Thursday, May 8, 2025

Zucchini!!!

This is what I picked from my garden this morning. This is about the fifth or sixth time I’ve picked boy flowers from my seed ball garden. I cut the stamens out, filled each one with a little bit of shredded mozzarella, made my batter with flour, salt, water and milk, and pan fried them. Then I sliced these zucchinis, also from the garden. I know they don’t look that big, but there are many more tiny ones that need to also grow. I added them to the frying pan and when I turned off the heat, I sprinkled feta cheese. This was my lunch. The neighbor’s cat has also visited a couple times, checking out the catnip. 


 

Tuesday, May 6, 2025

Happier Days 🌞 😊

 Work is really dead, but me and Kevin are enjoying being around the house a lot.  We got a new account, and thought they’d want us to start tomorrow, but they don’t want us till the 15th!  I’m not worried about it, because:



I’ve been working on my writing and my sewing. I’ve been listening to a lot of music. With the book I’m writing about working with children, I’ve decided to now start to jog memories about the 7 or 8 some odd year period that I worked at the children’s museum. That was the only thing I did in my life to help kids that was very joyful and happy instead of hard and sad. I started there in the spring of 2006. I found out I was pregnant on October 6th, 2006, and worked there until I had my daughter in June, 2007 and then went back the following year up until she was about in first or second grade. It was not only a joyful job, but I had a very strong support system there. I went through my divorce in 2010, before my daughter turned three and I do not know what I would have done without the people at work and the people at her daycare. My daughter used to love what we called “Busman’s Holidays”. This is when you visit your place of employment as a customer. I never had to pay to get in. We always had free memberships. My daughter was obsessed with the museum. 

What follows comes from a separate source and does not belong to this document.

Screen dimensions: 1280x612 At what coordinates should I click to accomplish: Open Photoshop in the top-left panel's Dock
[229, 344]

While working there, I saw a lot of “aha moments” in many children. I want to talk about as many of these that I can. I also want to talk about some of the activities that we did in the exhibits that can easily be adapted at home. My entire book will tell a story as well as raise awareness and be educational. 

I surfed the museum’s website today with my five subject notebook and jotted things down. From the pictures, it looks like the discovery guides (that was my position title) are now wearing chartreuse shirts!  When I was a discovery guide there, we had to wear khakis and turquoise shirts. The higher up positioned people who were called “educators” wore darker blue shirts. But chartreuse is literally my favorite color, and I would have loved wearing that. Even with khakis. 

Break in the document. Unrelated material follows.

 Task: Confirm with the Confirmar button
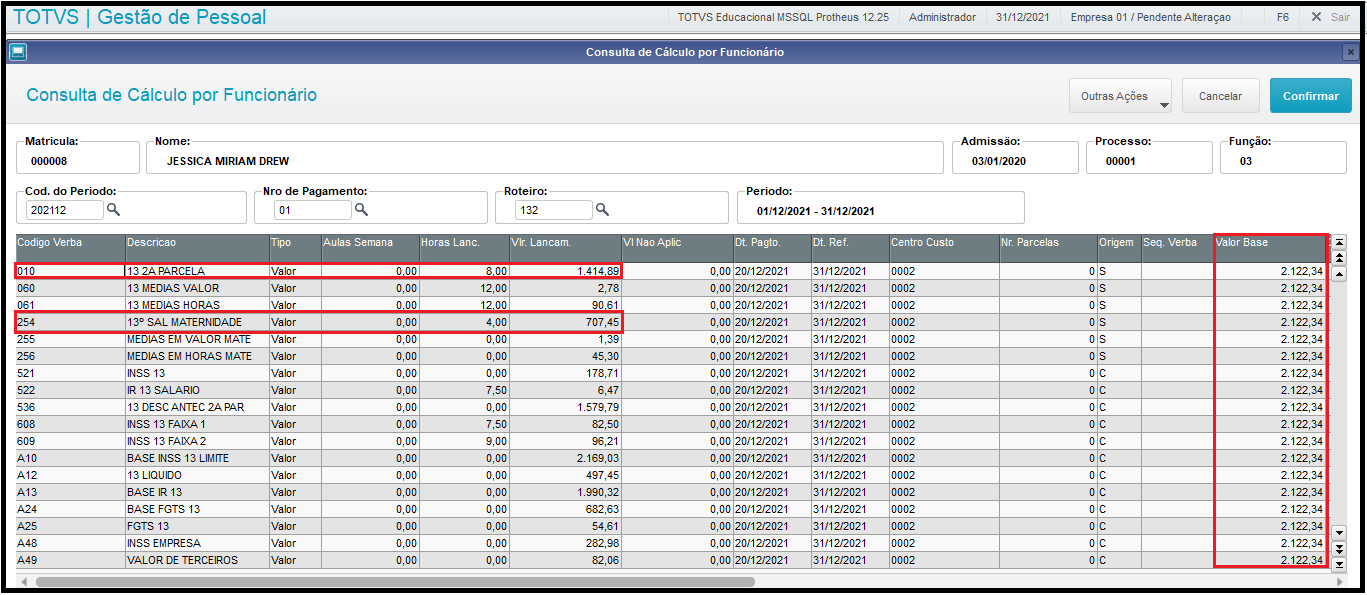point(1311,96)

The museum chapter of my life was such a significant one that it needs to be included in the book. If it’s not, then the book will be pretty much a bombardment of misery. It will only raise awareness of serious issues like abuse and childhood adverse experiences, and not simple things like fun games that actually teach them math and science. And the museum memories won’t make me sad and affect my mental health the way my other jobs working with kids did. Sometimes Kevin asks why I don’t go back to the museum. I mean I could. It was such a mistake to leave. I left so I could finish my degree, and that was catastrophic for me. But when I worked there, I was in my late 20’s and early 30’s. Most other guides were college age “kids and there were a handful of women who were grandmother age. If I went back now, I feel like I’d be one of the grandmother guides and the young guides would be calling me Ms. Danielle. In Texas, most younger people call older people Mr. Or Ms. First Name. No one called me Ms. Danielle back then but they would now. And we all called the 4 or 5 grandmother discovery guides Ms. First Name. If I did, I would get to wear chartreuse shirts too!  But I won’t. I would need a lot of caffeine now to get through a day with a gazillion kids running around. I tend to believe I had more energy for it in my 30’s, but I might could muster the energy now. I also feel a level of loyalty to the company I work for now with Kevin and have no interest in leaving. After all, that company not only brought me a husband but has been financially digging me out of the college hole at a pretty good rate. During slow times I can either do the apps if I need money, or mill around and do my interests at home. 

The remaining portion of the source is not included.